Le fond si bien pénétré fit passer unanimement toutes les provinces par-dessus certaines formalités, qui néanmoins furent remarquées avec autant de solidité que de respect, pour en éviter les conséquences. Il fut même sagement observé que M. l'archevêque de Cambrai, qui avoit le plus d'intérêt à rechercher les moyens d'affoiblir, s'il se pouvoit, la sentence qui le condamnoit, s'y étoit le premier soumis par acte exprès (2). On remarqua avec joie les noms illustres des grands évêques qu'il avoit suivis dans cette action et à l'exemple du Roi, toutes les provinces s'unirent à louer cette soumission, montrant à l'envi que tout ce qu'on avoit dit par nécessité contre le livre, étoit prononcé sans aucune altération de la charité.

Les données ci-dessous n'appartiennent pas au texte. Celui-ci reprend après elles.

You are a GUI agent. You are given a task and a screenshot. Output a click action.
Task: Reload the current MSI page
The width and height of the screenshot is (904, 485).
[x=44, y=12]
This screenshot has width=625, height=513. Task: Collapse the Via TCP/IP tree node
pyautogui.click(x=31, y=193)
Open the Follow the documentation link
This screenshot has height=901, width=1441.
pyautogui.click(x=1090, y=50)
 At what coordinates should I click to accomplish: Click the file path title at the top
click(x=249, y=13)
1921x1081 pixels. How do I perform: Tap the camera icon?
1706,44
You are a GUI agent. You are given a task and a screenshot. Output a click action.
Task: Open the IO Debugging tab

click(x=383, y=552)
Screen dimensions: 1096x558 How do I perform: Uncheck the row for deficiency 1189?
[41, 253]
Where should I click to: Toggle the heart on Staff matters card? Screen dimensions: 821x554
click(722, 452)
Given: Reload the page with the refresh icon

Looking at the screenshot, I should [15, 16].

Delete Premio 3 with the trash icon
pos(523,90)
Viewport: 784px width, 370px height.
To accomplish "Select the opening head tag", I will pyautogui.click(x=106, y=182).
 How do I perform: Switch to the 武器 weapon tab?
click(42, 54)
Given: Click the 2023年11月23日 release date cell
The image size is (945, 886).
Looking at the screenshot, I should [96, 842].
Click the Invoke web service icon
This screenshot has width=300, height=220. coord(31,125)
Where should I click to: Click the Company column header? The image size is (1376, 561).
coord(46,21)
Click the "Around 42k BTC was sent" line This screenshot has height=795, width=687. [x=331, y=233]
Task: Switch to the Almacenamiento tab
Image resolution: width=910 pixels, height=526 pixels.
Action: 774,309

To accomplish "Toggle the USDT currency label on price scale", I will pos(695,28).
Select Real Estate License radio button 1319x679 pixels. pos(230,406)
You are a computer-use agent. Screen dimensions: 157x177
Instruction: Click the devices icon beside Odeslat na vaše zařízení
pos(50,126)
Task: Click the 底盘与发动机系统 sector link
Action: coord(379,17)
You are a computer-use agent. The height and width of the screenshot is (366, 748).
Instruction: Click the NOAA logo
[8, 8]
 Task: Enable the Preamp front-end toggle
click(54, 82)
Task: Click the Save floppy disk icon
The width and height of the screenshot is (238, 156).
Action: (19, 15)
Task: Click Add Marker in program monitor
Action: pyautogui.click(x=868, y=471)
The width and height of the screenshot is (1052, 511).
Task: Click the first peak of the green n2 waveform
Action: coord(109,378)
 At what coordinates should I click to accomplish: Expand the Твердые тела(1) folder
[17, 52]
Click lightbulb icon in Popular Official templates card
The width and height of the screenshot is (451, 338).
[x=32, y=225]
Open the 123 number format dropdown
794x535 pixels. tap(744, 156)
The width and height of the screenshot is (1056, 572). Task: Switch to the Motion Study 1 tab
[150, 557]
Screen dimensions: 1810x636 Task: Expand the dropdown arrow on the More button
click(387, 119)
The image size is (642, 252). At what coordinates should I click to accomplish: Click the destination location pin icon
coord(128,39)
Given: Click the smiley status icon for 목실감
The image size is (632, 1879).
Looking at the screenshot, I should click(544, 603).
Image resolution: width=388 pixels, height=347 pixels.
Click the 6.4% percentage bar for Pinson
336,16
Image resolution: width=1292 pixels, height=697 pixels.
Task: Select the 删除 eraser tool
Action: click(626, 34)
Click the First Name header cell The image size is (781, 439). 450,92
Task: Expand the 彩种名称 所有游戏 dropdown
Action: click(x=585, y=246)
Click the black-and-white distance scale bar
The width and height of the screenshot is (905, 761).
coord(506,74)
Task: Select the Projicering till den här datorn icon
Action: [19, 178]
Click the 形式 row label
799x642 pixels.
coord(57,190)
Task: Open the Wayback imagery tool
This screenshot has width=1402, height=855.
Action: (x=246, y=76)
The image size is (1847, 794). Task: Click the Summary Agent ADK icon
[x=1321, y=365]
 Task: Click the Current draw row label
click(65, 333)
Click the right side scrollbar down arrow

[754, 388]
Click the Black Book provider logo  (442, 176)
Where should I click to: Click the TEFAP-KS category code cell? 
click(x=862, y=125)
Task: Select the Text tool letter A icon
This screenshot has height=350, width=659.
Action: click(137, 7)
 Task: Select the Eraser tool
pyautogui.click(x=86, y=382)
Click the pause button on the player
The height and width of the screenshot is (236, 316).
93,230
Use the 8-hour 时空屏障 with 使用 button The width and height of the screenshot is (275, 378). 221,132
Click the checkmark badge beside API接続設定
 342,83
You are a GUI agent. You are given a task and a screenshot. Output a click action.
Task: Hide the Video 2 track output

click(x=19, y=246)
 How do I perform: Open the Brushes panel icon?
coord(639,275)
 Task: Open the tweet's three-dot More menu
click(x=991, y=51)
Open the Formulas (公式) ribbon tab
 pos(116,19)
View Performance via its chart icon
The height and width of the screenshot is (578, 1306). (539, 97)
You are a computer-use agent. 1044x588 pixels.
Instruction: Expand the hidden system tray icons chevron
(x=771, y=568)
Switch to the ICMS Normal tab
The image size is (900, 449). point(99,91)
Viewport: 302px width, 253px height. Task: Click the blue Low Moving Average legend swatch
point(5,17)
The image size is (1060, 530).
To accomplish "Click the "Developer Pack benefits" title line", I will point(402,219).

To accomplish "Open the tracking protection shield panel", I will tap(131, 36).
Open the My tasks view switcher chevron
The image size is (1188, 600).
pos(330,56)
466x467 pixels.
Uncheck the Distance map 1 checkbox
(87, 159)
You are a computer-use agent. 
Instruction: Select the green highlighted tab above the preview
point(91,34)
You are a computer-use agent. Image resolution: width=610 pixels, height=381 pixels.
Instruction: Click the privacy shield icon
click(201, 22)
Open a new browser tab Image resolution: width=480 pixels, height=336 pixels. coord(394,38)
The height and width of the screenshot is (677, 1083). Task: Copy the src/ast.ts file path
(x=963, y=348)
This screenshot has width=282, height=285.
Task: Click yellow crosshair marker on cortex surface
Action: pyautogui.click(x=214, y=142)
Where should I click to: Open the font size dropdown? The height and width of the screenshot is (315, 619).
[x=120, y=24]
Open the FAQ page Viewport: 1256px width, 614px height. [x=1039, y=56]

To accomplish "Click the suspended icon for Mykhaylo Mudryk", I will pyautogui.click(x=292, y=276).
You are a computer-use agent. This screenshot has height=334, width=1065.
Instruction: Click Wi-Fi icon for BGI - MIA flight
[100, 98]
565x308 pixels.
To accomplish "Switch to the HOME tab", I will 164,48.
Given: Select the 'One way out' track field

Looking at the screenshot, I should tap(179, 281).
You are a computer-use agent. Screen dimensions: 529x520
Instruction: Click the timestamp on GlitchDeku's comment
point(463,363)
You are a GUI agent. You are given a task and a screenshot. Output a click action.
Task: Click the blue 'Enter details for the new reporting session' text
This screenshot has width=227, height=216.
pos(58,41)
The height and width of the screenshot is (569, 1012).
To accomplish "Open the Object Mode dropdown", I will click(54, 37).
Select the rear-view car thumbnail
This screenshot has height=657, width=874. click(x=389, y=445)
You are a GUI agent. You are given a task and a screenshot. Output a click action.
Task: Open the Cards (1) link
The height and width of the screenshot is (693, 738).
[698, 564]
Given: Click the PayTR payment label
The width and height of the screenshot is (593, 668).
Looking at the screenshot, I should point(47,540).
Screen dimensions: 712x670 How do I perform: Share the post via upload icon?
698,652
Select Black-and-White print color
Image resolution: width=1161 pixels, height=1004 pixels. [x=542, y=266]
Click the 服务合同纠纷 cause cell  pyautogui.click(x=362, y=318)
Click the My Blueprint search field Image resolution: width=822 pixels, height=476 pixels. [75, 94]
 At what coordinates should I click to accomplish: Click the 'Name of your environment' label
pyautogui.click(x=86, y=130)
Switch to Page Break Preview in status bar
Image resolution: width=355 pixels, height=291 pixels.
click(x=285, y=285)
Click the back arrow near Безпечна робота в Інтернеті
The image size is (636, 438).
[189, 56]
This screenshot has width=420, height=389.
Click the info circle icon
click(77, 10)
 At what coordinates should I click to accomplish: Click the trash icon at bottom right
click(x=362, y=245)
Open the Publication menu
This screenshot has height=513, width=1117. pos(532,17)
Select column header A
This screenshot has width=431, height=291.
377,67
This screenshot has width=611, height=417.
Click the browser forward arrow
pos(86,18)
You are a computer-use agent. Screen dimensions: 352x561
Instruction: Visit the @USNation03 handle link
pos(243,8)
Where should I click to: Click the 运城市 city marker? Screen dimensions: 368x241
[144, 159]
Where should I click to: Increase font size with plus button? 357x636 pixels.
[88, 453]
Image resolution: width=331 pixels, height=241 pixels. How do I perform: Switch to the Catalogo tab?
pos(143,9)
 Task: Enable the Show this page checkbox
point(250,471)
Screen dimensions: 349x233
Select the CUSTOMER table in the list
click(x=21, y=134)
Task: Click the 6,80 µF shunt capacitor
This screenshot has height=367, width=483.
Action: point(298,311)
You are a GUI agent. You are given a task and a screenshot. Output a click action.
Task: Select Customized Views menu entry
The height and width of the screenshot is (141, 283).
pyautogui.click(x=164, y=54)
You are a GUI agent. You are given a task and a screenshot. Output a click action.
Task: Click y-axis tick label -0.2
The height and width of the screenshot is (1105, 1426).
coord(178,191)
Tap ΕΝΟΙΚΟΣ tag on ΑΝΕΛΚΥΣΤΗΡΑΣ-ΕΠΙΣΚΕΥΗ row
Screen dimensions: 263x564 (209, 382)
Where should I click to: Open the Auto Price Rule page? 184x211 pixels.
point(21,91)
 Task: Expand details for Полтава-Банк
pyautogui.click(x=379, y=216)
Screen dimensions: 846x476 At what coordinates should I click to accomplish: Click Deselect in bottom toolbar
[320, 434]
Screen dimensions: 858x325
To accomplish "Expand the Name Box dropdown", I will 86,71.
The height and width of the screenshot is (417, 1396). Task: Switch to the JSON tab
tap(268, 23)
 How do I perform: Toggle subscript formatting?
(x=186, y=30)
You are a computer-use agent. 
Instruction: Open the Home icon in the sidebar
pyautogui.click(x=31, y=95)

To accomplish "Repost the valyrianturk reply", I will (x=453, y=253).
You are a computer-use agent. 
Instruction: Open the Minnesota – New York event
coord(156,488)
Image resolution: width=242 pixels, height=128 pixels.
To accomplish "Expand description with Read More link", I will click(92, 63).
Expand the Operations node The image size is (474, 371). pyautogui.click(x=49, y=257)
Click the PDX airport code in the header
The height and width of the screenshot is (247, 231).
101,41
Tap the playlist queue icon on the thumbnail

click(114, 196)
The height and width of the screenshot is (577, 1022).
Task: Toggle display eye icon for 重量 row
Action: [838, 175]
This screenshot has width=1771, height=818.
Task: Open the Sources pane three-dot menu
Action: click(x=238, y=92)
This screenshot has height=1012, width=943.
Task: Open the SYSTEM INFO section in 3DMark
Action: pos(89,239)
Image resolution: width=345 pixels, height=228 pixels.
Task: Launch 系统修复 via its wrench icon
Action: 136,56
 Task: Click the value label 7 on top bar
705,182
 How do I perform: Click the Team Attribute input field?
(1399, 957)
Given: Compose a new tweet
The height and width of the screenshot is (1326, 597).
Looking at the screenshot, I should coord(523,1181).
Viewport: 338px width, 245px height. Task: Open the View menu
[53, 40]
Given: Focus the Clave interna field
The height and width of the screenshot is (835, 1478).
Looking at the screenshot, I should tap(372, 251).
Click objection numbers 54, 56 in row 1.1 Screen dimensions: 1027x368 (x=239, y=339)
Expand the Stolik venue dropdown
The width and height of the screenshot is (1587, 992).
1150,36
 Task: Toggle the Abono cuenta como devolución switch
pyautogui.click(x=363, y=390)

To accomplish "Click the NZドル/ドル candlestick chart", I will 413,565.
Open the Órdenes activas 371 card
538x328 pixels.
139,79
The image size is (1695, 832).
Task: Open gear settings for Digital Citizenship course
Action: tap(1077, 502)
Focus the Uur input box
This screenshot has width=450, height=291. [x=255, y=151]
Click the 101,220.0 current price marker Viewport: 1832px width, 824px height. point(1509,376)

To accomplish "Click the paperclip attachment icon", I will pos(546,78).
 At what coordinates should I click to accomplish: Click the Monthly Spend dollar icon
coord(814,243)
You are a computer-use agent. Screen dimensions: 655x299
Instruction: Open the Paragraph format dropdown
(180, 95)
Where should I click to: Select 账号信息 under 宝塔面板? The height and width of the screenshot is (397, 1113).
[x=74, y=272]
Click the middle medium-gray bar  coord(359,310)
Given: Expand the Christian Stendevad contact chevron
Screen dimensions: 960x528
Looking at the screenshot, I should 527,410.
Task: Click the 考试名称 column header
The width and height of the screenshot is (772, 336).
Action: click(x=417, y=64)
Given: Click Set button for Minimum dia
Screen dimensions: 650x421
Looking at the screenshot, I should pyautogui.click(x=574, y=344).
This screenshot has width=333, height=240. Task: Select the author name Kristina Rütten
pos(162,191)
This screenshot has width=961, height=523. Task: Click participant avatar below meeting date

Après que les provinces eurent accepté unanimement avec respect et soumission la constitution apostolique, il restoit encore, que, selon la coutume immémoriale de tous les royaumes chrétiens, il plût à Sa Majesté d'appuyer de sa main royale, et d'ordonner l'exécution d'une décision si authentique. Ce qui fut fait en cette forme:

(1) Procès-verb. de Tours, d'Aix. (2) De Paris.

DÉCLARATION DU ROI,

Qui ordonne l'exécution de la constitution de N.S. P. le Pape, en forme de bref, du 12 mars 1699, portant condamnation d'un livre intitulé: Explication des Maximes des Saints sur la vie intérieure, composé par M. l'archevêque de Cambrai.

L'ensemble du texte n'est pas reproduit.